Wednesday, April 11, 2012

4/11 Thoughts

This week I'd kind of like to do a throwback post to last week and talk about some good and bad passages from Arendt.  I feel like we missed a lot of confusing and brilliant quotes after our discussion about power, force, and strength.

A passage I thought was really great and that we missed in class is on page 201.  "If power were more than this potentiality in being together, if it could be possessed like strength or applied like force instead of being dependent upon the unreliable and only temporary agreement of many wills and intentions, omnipotence would be a concrete human possibility."  I felt like a lot of people were still grappling with the idea of force after our discussion (myself among them), and  I just really liked how Arendt touched on force being applied rather than being just a potentiality like power.

My choice for a really bad passage would have to be on page 202.  Arendt says, "Under the conditions of human life , the only alternative to power is not strength, which is helpless against power, but force, which indeed one man alone can exert against his fellow men and of which one or a few can possess a monopoly by acquiring the means to violence."  I dislike this quote for a few reasons.  Like we talked about in class this is the first time Arendt brings up a relationship between violence and force.  After this passage they become almost interchangeable where I feel like they are two different things.  She also says that power is very independent of material factors such as numbers or means.  Yet she then seemingly contradicts herself by saying power can be broken up by tyranny, and by extension isolation.

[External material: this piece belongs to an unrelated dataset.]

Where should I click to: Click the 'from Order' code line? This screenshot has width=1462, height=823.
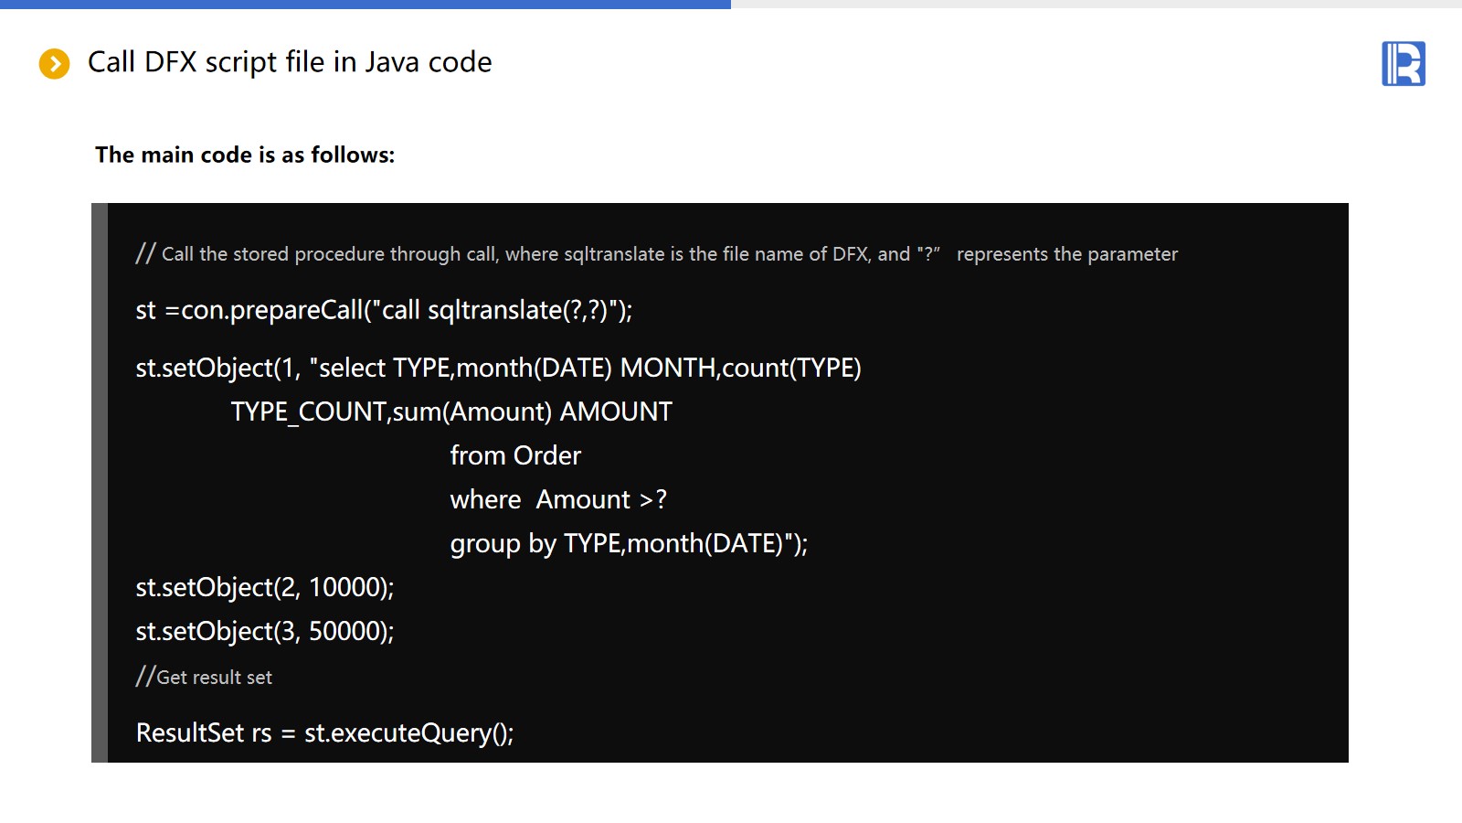pyautogui.click(x=515, y=455)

A few further thoughts about these three concepts.  First I felt like many people touched upon this in class, but it seems to me that strength and power have the same limitations.  Both of them are limited by numbers.  Power is limited by the number of people you have in a real world scenario, and strength seems to matter less and less the more people there are.  Secondly (this occurred to me after class), does anyone else think that in some cases strength and force are ways to gather power?  We touched upon how stronger people might be able to gather more power up to a certain point (see limitation of strength above) but I don't think that anyone mentioned how it seems like in corrupt societies/governments/groups force can be equally as potent as strength for gathering power. Does anyone have any thoughts on that?

1 comment:

  1. I think that power is limited by people, and plurality as well. The limitations are not only that you need other people but the plurality of humanity also. I also was of the understanding that strength was very individual-not limited by numbers. Why do you think strength seems to matter less with more people? Interesting! I also agree that there is some formula of strength+force=power but Arendt might not. Because her views of power are so idealistic I believe that she would say if there was force involved it wouldnt be true power.